WHAT THE TASK ASKS:
An acceptable response holds only the line containing "Image resolution: width=474" and every line after it to the end of the records, each reproduced exactly.

*** Block opens ***

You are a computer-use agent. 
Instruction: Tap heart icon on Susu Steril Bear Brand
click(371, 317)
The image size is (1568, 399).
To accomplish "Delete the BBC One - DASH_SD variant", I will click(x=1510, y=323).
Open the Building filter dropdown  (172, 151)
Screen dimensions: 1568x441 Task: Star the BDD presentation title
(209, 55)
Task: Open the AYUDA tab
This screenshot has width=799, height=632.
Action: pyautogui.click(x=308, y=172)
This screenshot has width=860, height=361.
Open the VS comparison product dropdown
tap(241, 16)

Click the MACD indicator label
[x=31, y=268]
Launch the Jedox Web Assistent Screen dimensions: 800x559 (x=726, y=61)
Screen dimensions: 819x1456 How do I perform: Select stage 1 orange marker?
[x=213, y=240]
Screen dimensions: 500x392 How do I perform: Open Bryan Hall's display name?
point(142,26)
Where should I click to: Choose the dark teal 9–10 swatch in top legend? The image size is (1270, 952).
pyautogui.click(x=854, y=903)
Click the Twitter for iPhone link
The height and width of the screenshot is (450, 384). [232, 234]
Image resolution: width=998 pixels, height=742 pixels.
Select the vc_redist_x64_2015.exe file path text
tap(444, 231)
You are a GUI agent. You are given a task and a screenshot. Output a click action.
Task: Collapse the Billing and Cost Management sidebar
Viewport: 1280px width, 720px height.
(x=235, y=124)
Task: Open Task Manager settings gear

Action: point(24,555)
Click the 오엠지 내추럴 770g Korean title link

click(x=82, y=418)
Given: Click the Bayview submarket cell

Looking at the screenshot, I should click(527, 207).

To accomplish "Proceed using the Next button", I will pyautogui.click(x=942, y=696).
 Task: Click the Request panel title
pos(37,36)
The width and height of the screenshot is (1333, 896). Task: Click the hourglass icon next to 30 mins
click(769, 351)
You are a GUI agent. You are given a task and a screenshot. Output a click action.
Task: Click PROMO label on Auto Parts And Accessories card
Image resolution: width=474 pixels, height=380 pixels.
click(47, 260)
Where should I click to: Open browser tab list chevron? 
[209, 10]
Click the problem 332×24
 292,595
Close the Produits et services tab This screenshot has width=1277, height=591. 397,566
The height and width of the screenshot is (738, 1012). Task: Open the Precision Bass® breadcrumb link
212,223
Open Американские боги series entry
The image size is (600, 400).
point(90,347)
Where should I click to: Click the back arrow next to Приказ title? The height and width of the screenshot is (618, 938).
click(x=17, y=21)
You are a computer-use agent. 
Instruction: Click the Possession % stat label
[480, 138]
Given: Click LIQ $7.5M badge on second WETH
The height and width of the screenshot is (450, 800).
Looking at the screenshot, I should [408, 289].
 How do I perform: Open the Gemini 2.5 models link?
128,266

*** Block closes ***

RESPONSE:
Image resolution: width=474 pixels, height=380 pixels.
click(47, 260)
Where should I click to: Open browser tab list chevron? 
[209, 10]
Click the problem 332×24
 292,595
Close the Produits et services tab This screenshot has width=1277, height=591. 397,566
The height and width of the screenshot is (738, 1012). Task: Open the Precision Bass® breadcrumb link
212,223
Open Американские боги series entry
The image size is (600, 400).
point(90,347)
Where should I click to: Click the back arrow next to Приказ title? The height and width of the screenshot is (618, 938).
click(x=17, y=21)
You are a computer-use agent. 
Instruction: Click the Possession % stat label
[480, 138]
Given: Click LIQ $7.5M badge on second WETH
The height and width of the screenshot is (450, 800).
Looking at the screenshot, I should [408, 289].
 How do I perform: Open the Gemini 2.5 models link?
128,266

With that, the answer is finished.